Sunday, July 6, 2014

Homily for 14th Sunday of Ordinary Time

Homily for the
14th Sunday of Ordinary Time
July 6, 2014
Collect
Iona College, New Rochelle, N.Y.

“O God, in the abasement of your Son you have raised up a fallen world” (Collect).

We resumed Ordinary Time the day after Pentecost, June 9.  Finally, we celebrate an Ordinary Sunday instead of some special feast, as we’ve done the last 3 Sundays.

The Collect this evening could very well have been an Easter season collect with its contrasting themes:  abasement and raising up, slavery and gladness.  The reference to slavery is also nicely timed with our Independence Day weekend—only by coincidence, to be sure, for such things don’t figure into the calculations of those who prepare the liturgical books in Rome.


God’s Son was abased, our prayer says, brought low from his place in heaven.  There’s an allusion there to the early Christian hymn that St. Paul quotes in Philippians:  “His state was divine, yet he did not cling to his equality with God but emptied himself to assume the condition of a slave, and became as human beings are” (2:6-7 NJB).  Altho human beings tend to consider ourselves the peak of God’s creation—and that’s right in a theological sense—yet it’s a comedown for the Son of God to become human, a far bigger descent in dignity and splendor than any monarch ever suffered on being overthrown and cast into prison.

The Latin word in the Collect translated as “abasement” is humilitas, which in other contexts might be rendered “humility.”  Its root is humus, “earth, dirt.”  Our utmost lowliness as human beings is related to our earthiness; and this is what God’s Son took on, “assuming the condition of a slave, becoming as human beings are.”  In fact, human, too, comes from humus.  The traditional words of Ash Wednesday cut to the core of our being:  “Remember that you are dust, and to dust you shall return.”

The Son’s abasement or humiliation in our human condition had a purpose:  to “raise up a fallen world.”  Christ didn’t sink into our human muck and get stuck there; he grabbed hold of our humanity and thru his resurrection and ascension elevated it to the same place where he’d come from, the throne of God.  Christ has restored to humanity the dignity we had when 1st we came from God’s hand, before we fell into sin and rebellion, into hatred, into loathing goodness like Mordred in Camelot (“Fie on goodness, fie!”); before we fell into “slavery to sin.”

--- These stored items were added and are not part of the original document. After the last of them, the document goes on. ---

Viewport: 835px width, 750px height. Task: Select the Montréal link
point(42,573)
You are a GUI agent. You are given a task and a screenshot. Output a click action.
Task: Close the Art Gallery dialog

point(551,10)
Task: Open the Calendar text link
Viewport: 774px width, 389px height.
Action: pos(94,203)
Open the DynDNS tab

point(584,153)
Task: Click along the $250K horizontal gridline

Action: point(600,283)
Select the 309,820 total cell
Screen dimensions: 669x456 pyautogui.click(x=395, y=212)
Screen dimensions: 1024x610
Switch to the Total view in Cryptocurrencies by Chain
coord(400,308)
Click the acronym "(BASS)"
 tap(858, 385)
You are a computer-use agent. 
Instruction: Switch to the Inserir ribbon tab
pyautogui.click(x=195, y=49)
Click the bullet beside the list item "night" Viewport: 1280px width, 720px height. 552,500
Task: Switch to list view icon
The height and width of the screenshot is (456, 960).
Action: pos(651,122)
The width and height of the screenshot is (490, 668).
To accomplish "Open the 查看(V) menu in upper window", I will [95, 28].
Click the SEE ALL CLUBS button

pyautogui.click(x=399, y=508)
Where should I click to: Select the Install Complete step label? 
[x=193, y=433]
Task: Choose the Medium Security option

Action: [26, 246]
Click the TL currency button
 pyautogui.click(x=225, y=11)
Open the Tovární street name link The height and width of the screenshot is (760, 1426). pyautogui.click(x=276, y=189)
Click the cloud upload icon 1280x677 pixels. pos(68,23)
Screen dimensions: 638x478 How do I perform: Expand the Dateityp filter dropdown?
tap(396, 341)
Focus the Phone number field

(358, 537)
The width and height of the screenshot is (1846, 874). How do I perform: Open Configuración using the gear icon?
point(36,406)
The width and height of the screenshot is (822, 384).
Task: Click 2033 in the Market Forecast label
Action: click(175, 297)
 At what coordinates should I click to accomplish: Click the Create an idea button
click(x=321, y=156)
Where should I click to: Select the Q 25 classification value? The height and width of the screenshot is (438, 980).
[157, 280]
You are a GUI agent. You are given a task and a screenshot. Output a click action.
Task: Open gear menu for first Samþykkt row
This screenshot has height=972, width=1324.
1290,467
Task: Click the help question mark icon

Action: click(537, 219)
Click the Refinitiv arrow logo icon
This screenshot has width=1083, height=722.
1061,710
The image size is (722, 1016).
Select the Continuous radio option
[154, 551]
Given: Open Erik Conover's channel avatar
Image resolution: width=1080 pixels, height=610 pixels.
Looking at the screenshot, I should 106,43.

This weekend we celebrate our freedom and the aspirations of the entire human race for freedom—aspirations we sometimes find in July 4 rhetoric and do find scattered in elements of the day’s liturgy.  July 4, of course, is about political liberty and its related themes like economic and religious freedom.  We’ve just concluded our 3d consecutive Fortnight of Freedom, trying to raise public awareness of current threats to religious freedom and freedom of conscience.

But when the Collect speaks of slavery, it specifies “to sin.”  God’s Son has rescued us not from political tyranny but from diabolic tyranny, from the rule of sin, of hatred, of selfishness, of despair in our lives, from what St. Paul calls the works of the flesh (Rom 8:9-13)—our personal lives and our lives as a community of human beings.  God’s Son took the condition of a slave and was tempted as we are; unlike us, he lived always in freedom, not yielding to the devil.

Through the forgiveness of our sins in Christ, we’re “rescued” or redeemed or restored to friendship with God.  We’re empowered to live in the Spirit like Jesus, to do the deeds of the Spirit.  We’re given hope of inheriting heaven with Jesus, of attaining the gift of “eternal gladness” alongside our Risen Savior.  We pray God to fill us, his faithful people, “with holy joy.”

Joy comes from being in God’s grace, from living as his children, and that joy is holy because it’s based on God’s own life filling our souls, our hearts, our very existence.  This joy spills out of us and infuses the community:  our families, our workplaces, our social interactions, even our political interactions as we live out our relationship with Jesus—a relationship that leads us to imitate his virtues, to make his goodness our own:  his “graciousness,” his “mercy,” his “great kindness,” his “compassion,” his “faithfulness” (Ps 145).